Rick Maybury offers advice on the benefits of using online storage service the Cloud
My external hard drive is showing signs of unreliability and I am looking into replacing it, but what with? Is the ‘Cloud’ actually safe? Where are the myriad hard drives that make up the Cloud? In what countries are they set up? Are they fully protected from failure, power outage, virus corruption, sabotage, religious fanatics, you name it, whatever?
R.M. Stephens, by email
To date Cloud storage has proved to be generally reliable and secure but because the server computers can be located anywhere in the world, and are accessible through the public Internet, they are vulnerable to all of the threats that you have mentioned, plus a few more besides. For example, a disruption to your Internet service could make your files unavailable and from a security standpoint you have to accept the fact that they could be accessed by government agencies and anyone with sufficient resources and determination. Cloud storage companies can and do fail, though thankfully this is still a fairly rare occurrence and hopefully you will have sufficient warning and be able to retrieve or move your data.
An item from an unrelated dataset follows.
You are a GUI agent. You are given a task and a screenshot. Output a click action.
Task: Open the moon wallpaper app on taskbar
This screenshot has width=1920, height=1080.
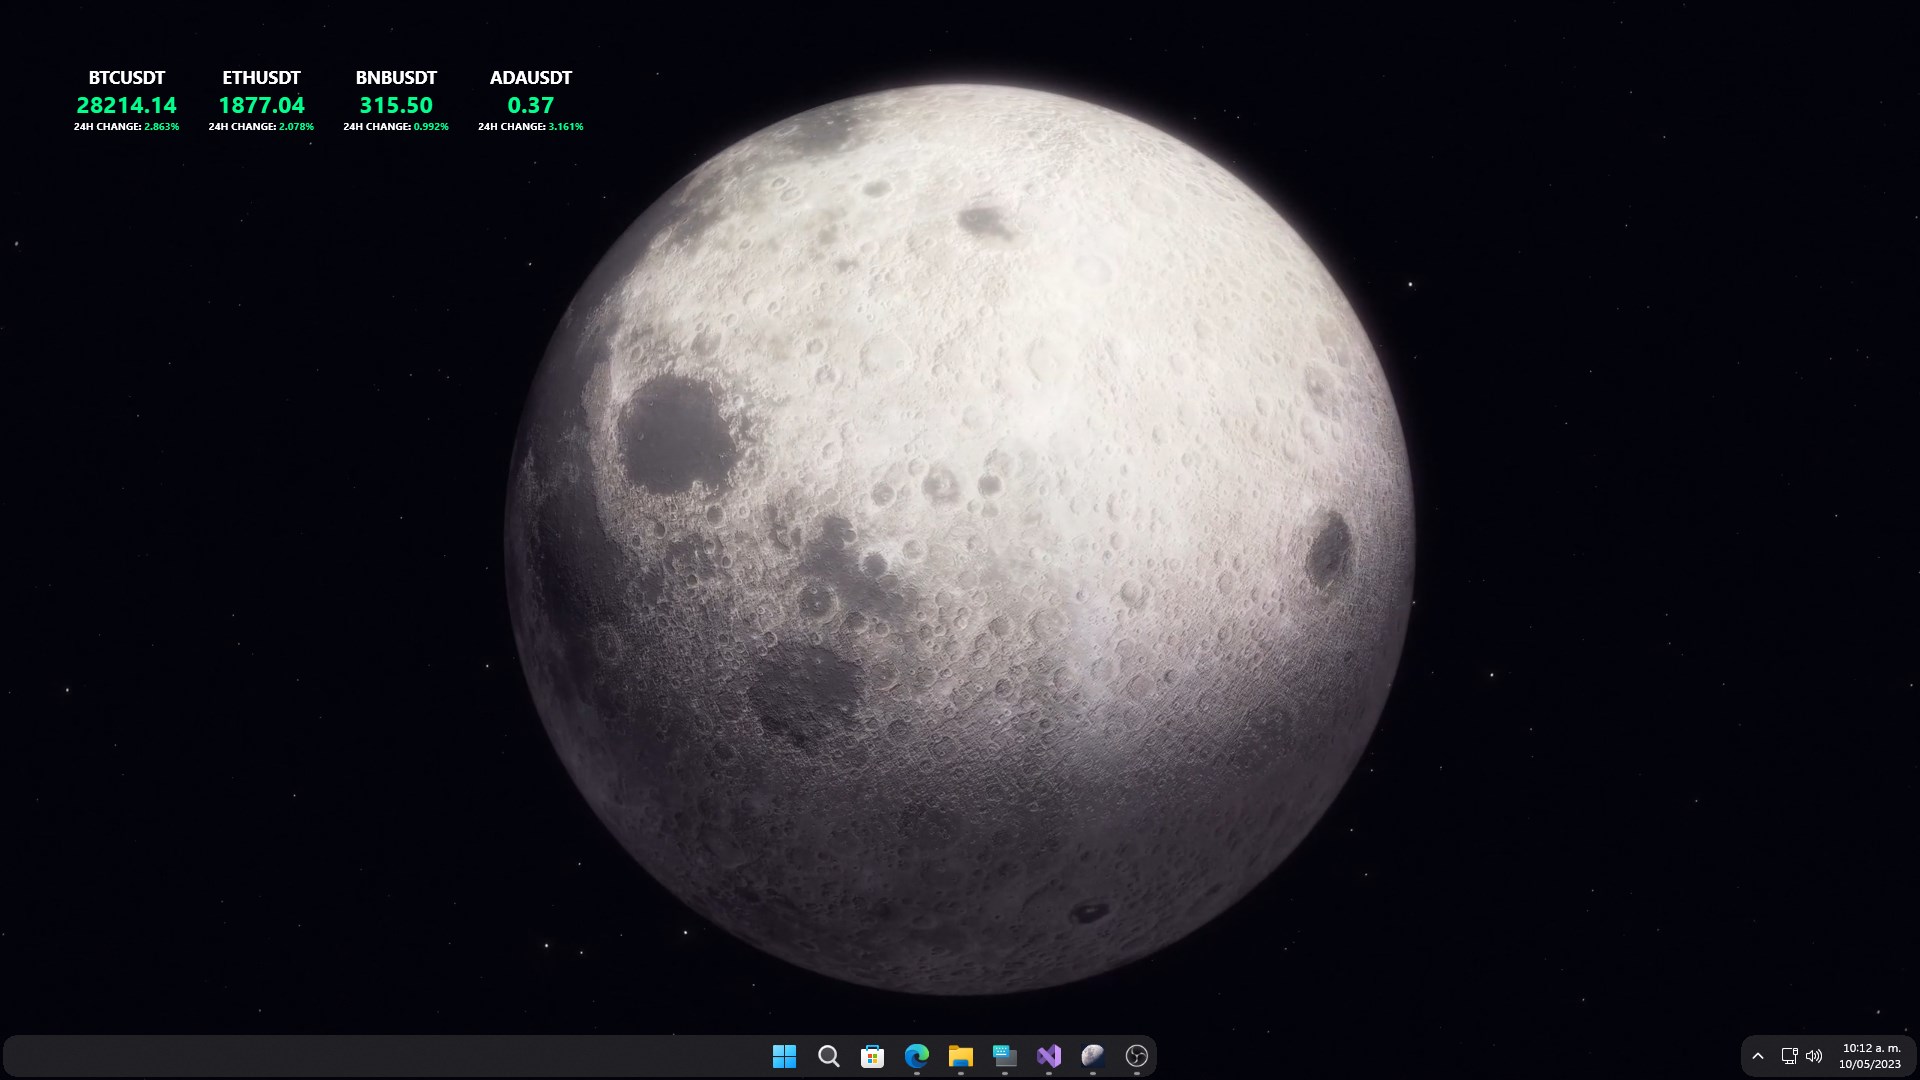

The bottom line is that if you absolutely must be able to get at your data at any time and be assured that it is as safe as possible then the answer is to encrypt it and store it locally on at least two external hard drives, with the second one kept securely ‘off-site’, preferably deep underground in an earthquake-proof bunker… But seriously, nowadays hard drives from the major manufacturers are incredibly reliable and data can usually be retrieved, even after a catastrophic failure so in the end you will have to make the judgement on where to keep your files and backups based on their value, importance and sensitivity, because no method of digital storage can ever be one hundred per cent safe.